**Required work**:
#1 Rewrite the passage of the email discussion on existence and nothing from "A set is a collection" to "element the empty set.", putting "null set" wherever "empty set" occurs.
#2 Extend the email discussion on existence and nothing, beginning after its final sentence.

## START Page extract

On 09 May 2012, at 12:36, R AM wrote:
On Wed, May 9, 2012 at 2:25 AM, Pierz <pier...@gmail.com> wrote:
You must have misread me. I am anything but sure nothing must have
come before.
Yes, probably I did.
Indeed, my whole point is that something from nothing - genuine
nothing - is a nonsense. You can't bridge the hgap between existence
and non existence by any causal process. I think that's obvious, and
we must accept that the universe simply 'is'.
I agree.
An empty set is not the absence of a set.
A set is a collection of elements and the empty set is the absence
of elements (nothing).
The empty set is the absence of elements (nothing) in that set. It is
the set { }.
The empty set is not nothing. For example, the set is { { } } is not
empty. It contains as element the empty set.
Just to be precise.
But to take another angle on it: consider what you mean by removing
these objects. It's merely something you're imagining, it does not
correspond to any real process. In reality, energy and matter
transform, they are not created or destroyed.
I agree, it is not a physical process. But I am not proposing this
combinatorics as a way to create something from nothing, but just to
show that there are more ways of being than of non-being. In fact,
it is not that different of saying that the laws of this universe
are "unlikely" (given that many more are possible). But it is all
combinatorics.
You say existence is more "likely" than nonexistence based on this
imaginary subtraction/addition, but think about the meaning of
"likely". What is the set you're sampling from? All possible states
of existence including the absence of anything - the empty set. So
you've already 'created' the universe of universes as it were. Why
is there a set to sample from to allow there to be any likelihood of
one or the other state of being? That is the crux of the issue.

## END Page extract
## START Rows

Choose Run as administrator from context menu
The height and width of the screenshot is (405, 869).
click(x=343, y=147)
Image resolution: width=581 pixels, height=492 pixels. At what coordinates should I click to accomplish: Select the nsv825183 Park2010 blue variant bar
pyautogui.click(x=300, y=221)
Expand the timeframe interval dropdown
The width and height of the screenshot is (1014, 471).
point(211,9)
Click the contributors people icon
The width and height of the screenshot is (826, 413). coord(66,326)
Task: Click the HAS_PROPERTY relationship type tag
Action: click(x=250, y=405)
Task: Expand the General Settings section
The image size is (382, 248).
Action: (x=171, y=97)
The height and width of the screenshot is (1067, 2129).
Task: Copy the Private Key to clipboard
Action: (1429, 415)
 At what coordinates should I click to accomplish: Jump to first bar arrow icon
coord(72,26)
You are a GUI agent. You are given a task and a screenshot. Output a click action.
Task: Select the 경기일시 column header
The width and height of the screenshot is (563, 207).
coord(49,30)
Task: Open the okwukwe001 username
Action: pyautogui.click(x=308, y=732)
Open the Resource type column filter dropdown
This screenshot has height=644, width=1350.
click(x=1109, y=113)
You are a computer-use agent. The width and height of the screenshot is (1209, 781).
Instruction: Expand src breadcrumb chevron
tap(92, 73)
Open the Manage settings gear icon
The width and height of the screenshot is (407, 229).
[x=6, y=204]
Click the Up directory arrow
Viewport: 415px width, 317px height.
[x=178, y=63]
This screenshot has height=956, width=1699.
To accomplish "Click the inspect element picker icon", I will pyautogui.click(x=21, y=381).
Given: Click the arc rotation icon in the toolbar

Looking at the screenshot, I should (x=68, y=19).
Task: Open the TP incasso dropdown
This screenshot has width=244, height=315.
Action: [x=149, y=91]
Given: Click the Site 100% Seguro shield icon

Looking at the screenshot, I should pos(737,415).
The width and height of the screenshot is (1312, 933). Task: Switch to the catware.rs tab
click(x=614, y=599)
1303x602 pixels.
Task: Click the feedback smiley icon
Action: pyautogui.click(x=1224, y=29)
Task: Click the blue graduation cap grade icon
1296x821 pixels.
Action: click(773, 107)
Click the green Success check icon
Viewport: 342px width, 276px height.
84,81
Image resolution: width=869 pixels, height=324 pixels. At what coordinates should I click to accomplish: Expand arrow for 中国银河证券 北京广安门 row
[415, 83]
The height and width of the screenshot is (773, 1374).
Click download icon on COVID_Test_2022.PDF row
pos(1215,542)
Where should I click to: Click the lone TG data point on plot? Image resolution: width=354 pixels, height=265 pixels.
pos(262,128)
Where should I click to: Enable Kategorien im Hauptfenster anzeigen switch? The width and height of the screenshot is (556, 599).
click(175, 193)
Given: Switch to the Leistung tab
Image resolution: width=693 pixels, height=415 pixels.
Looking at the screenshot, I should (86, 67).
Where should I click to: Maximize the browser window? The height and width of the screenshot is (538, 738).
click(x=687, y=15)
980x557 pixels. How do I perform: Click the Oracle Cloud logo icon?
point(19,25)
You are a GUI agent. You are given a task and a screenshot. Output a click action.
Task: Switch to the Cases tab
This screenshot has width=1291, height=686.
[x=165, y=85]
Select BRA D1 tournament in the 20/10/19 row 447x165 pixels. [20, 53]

## END Rows

**Outputs**:
#1
A set is a collection of elements and the null set is the absence
of elements (nothing).
The null set is the absence of elements (nothing) in that set. It is
the set { }.
The null set is not nothing. For example, the set is { { } } is not
empty. It contains as element the null set.

#2
Well, I have not really "created" this set of possibilities, have I?
The possibilities are out there, so to speak. I cannot even imagine
how to make them go away, so to speak. I mean, I can imagine my home
does not exist, but I cannot imagine the absence of the possibility
of my home.
OK, let's try another angle. People in this list have infinite
universes for breakfast. To me, the most important problem of
multiverses is that most universes in them are random (white
rabbits). But it is not usually appreciated that very vew of them
correspond to Newtonian empty space. In fact, the multiverse already
explains why there is something rather than empty space (at the cost
of white rabbits). I agree that Newtonian empty space is not
nothing, but the argument that I have used is very similar, and
classic empty space is what most people mean by "nothing" anyway.
Ricardo.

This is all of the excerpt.